■ Activity
All records after this line are to be returned verbatim.

Collected data
--------------------------------

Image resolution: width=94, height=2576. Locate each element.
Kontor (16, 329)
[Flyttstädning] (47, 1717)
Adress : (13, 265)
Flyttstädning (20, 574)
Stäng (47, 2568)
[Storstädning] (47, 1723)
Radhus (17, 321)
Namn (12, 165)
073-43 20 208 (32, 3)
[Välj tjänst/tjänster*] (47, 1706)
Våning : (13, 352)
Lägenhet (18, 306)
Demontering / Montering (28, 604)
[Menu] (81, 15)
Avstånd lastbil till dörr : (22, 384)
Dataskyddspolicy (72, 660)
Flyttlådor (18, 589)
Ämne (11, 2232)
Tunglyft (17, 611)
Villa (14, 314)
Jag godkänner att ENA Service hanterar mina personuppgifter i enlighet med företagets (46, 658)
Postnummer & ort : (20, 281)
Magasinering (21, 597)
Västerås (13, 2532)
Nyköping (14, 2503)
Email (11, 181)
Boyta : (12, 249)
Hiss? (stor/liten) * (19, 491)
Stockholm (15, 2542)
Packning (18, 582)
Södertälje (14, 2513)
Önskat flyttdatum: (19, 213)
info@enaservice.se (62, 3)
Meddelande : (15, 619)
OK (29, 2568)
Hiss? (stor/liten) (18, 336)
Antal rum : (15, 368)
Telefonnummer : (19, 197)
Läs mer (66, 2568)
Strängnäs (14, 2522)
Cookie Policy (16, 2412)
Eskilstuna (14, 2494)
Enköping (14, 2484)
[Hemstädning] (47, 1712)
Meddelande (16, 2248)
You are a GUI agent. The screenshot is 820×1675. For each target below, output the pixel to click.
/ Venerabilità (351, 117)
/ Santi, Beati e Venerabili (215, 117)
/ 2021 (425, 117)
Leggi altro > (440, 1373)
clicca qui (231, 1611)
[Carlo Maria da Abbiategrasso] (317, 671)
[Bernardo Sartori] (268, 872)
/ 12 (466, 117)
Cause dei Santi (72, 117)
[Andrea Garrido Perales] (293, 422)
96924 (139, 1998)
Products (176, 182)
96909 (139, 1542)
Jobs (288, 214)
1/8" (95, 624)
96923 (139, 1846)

--------------------------------

■ Reply
Image resolution: width=94, height=2576. Locate each element.
Kontor (16, 329)
[Flyttstädning] (47, 1717)
Adress : (13, 265)
Flyttstädning (20, 574)
Stäng (47, 2568)
[Storstädning] (47, 1723)
Radhus (17, 321)
Namn (12, 165)
073-43 20 208 (32, 3)
[Välj tjänst/tjänster*] (47, 1706)
Våning : (13, 352)
Lägenhet (18, 306)
Demontering / Montering (28, 604)
[Menu] (81, 15)
Avstånd lastbil till dörr : (22, 384)
Dataskyddspolicy (72, 660)
Flyttlådor (18, 589)
Ämne (11, 2232)
Tunglyft (17, 611)
Villa (14, 314)
Jag godkänner att ENA Service hanterar mina personuppgifter i enlighet med företagets (46, 658)
Postnummer & ort : (20, 281)
Magasinering (21, 597)
Västerås (13, 2532)
Nyköping (14, 2503)
Email (11, 181)
Boyta : (12, 249)
Hiss? (stor/liten) * (19, 491)
Stockholm (15, 2542)
Packning (18, 582)
Södertälje (14, 2513)
Önskat flyttdatum: (19, 213)
info@enaservice.se (62, 3)
Meddelande : (15, 619)
OK (29, 2568)
Hiss? (stor/liten) (18, 336)
Antal rum : (15, 368)
Telefonnummer : (19, 197)
Läs mer (66, 2568)
Strängnäs (14, 2522)
Cookie Policy (16, 2412)
Eskilstuna (14, 2494)
Enköping (14, 2484)
[Hemstädning] (47, 1712)
Meddelande (16, 2248)
You are a GUI agent. The screenshot is 820×1675. For each target below, output the pixel to click.
/ Venerabilità (351, 117)
/ Santi, Beati e Venerabili (215, 117)
/ 2021 (425, 117)
Leggi altro > (440, 1373)
clicca qui (231, 1611)
[Carlo Maria da Abbiategrasso] (317, 671)
[Bernardo Sartori] (268, 872)
/ 12 (466, 117)
Cause dei Santi (72, 117)
[Andrea Garrido Perales] (293, 422)
96924 (139, 1998)
Products (176, 182)
96909 (139, 1542)
Jobs (288, 214)
1/8" (95, 624)
96923 (139, 1846)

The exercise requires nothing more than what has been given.